B. La portée relative de l’absence de certains textes de programmation
La collectivité requérante soulignait le retard important pris dans l’adoption de plusieurs documents de pilotage pourtant prévus par les dispositions législatives. Le Conseil d’État relève effectivement que la loi de programmation sur l’énergie ainsi que la nouvelle stratégie bas-carbone n’ont pas encore été publiées. Toutefois, la juridiction administrative estime que cette carence formelle ne saurait suffire à caractériser un défaut d’exécution des injonctions de faire initiales. L’absence de ces textes n’est pas « de nature à remettre en question la complète exécution » dès lors que des mesures concrètes ont été engagées. Le juge privilégie ainsi une approche matérielle de l’exécution plutôt qu’une vérification strictement formelle de la production de documents administratifs de planification. Cette analyse permet de porter le regard sur la cohérence globale de la politique climatique au-delà des seuls aléas du calendrier législatif.
II. La consécration de la crédibilité de la politique climatique à l’horizon 2030
A. L’analyse prospective fondée sur l’efficacité des mesures adoptées
Le Conseil d’État s’appuie sur une méthode dynamique pour vérifier si les objectifs fixés par le législateur pour 2030 demeurent accessibles. Il prend en compte « les mesures adoptées ou engagées » dans les secteurs clés tels que les transports, le bâtiment ou encore l’industrie lourde. Les financements publics alloués à la transition écologique ont connu une hausse continue pour atteindre environ cent cinq milliards d’euros en 2025. Les projections réalisées par les services ministériels indiquent une baisse des émissions proche de la cible de 40 % par rapport à l’année 1990. Ces prévisions sont corroborées par les avis des experts indépendants qui jugent le rythme de réduction compatible avec les engagements nationaux et européens. La juridiction considère alors que les objectifs de réduction peuvent être regardés comme « raisonnablement atteignables » au vu des moyens désormais mobilisés.

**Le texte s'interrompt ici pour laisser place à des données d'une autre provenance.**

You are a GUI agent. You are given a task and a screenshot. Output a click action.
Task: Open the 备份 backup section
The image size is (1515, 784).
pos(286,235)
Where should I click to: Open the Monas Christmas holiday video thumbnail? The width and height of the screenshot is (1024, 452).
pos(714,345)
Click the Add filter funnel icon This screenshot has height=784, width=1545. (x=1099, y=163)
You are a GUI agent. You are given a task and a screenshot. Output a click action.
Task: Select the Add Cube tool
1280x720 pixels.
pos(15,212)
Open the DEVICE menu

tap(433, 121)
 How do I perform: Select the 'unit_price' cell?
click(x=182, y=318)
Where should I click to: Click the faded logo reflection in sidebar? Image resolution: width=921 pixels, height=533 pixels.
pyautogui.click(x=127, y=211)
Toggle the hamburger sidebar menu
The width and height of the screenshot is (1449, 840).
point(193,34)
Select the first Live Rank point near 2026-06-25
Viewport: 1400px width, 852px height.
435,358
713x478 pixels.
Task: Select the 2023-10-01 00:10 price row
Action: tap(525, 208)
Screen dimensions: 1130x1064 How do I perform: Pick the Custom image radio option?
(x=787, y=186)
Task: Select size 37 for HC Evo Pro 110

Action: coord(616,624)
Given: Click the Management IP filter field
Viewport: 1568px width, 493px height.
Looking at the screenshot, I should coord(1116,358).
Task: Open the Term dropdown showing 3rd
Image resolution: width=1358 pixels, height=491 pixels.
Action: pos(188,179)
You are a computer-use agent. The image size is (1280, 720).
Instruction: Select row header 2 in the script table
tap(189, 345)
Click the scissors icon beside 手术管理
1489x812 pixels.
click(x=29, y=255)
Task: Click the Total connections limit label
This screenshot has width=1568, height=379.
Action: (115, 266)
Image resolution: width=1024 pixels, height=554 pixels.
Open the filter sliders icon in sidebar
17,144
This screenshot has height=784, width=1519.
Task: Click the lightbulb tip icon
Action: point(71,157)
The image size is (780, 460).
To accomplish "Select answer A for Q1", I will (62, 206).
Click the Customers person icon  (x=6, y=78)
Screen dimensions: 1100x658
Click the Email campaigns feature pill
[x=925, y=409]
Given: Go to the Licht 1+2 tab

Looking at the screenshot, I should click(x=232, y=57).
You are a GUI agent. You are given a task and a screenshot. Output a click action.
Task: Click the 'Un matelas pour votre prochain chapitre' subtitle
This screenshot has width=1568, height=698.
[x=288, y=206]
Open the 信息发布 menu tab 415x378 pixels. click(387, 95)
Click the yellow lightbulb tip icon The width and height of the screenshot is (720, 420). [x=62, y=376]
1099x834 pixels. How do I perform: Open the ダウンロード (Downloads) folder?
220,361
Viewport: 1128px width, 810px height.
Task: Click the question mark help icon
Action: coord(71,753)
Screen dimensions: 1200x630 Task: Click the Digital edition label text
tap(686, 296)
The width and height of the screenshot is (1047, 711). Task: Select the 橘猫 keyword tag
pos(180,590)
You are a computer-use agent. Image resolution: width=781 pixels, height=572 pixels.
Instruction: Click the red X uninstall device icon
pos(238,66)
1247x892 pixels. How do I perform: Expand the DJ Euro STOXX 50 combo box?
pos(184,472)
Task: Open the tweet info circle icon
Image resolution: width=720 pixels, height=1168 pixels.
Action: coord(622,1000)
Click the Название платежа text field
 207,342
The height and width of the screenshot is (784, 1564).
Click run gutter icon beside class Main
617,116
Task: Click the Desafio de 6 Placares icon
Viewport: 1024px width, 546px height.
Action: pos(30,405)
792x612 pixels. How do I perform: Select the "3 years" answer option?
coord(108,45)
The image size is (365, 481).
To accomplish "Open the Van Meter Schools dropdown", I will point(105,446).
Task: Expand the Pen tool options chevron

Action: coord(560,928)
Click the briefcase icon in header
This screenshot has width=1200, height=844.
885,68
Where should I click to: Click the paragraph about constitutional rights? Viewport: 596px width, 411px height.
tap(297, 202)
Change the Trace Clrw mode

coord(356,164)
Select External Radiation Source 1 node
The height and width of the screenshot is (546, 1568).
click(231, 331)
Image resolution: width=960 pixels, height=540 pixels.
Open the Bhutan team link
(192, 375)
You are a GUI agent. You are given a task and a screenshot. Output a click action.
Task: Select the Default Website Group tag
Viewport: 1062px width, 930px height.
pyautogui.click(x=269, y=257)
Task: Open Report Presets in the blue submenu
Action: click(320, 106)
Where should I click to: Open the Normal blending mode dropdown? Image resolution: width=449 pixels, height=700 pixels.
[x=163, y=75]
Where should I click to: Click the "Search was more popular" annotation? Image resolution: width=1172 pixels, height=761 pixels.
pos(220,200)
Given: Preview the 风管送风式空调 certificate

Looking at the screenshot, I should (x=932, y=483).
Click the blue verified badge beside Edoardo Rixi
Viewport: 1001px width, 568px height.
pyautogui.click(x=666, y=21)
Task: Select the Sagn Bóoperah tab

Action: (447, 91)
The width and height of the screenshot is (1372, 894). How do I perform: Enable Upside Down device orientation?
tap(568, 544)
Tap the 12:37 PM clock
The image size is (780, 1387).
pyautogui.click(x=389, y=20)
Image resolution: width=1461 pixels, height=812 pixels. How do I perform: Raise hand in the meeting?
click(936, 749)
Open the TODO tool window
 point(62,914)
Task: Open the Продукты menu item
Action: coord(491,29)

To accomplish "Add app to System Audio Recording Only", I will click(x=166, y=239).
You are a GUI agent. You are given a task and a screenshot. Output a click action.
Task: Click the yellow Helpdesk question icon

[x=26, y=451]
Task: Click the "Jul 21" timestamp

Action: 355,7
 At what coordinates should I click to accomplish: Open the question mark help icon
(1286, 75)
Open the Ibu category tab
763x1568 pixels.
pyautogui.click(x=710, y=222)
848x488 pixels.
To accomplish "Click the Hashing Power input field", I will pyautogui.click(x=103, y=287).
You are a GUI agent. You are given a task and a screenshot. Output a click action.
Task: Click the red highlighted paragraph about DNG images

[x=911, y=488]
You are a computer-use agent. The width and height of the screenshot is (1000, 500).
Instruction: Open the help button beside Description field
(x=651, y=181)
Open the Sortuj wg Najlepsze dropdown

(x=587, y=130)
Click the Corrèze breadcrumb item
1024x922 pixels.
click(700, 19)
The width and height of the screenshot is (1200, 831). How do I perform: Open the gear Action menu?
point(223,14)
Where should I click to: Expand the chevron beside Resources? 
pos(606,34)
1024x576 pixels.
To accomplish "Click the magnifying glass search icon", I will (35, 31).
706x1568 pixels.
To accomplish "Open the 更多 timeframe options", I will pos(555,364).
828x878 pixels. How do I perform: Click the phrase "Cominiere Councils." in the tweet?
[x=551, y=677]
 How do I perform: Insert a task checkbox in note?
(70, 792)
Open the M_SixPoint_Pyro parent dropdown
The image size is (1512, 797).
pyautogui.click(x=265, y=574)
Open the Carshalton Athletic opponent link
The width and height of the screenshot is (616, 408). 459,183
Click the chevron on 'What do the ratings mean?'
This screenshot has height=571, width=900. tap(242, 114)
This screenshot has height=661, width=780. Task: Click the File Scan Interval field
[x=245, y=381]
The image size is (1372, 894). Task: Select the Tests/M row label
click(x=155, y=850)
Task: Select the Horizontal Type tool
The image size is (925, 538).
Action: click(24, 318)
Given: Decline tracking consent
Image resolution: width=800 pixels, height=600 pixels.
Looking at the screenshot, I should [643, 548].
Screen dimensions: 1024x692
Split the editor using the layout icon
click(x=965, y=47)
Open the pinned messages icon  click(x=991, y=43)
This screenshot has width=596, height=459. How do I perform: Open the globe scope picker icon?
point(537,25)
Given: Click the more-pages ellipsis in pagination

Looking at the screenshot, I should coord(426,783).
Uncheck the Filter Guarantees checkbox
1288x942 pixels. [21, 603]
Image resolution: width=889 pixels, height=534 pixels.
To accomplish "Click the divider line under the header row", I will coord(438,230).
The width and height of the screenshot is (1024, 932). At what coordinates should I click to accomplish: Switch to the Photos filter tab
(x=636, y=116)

B. La délimitation temporelle du contrôle au regard des engagements initiaux
Une question juridique délicate portait sur l’application des nouveaux objectifs européens, plus contraignants, issus du récent cadre réglementaire dit de l’ajustement à l’objectif 55. Le juge de l’exécution précise que le litige porte exclusivement sur le respect des cibles applicables à la date de la décision d’annulation initiale. Les nouveaux seuils fixés par l’Union européenne « ne peuvent être regardés comme applicables au présent contentieux d’exécution » des décisions de 2021 et 2023. Cette solution garantit la sécurité juridique en limitant l’examen de l’exécution au périmètre défini lors du jugement du recours pour excès de pouvoir. Le Conseil d’État clôt ainsi la procédure en affirmant que les éléments produits permettent de regarder la trajectoire d’atteinte comme étant désormais respectée. Le rejet des demandes d’astreinte marque la fin d’un cycle de contrôle étroit de la planification écologique par le juge de l’excès de pouvoir.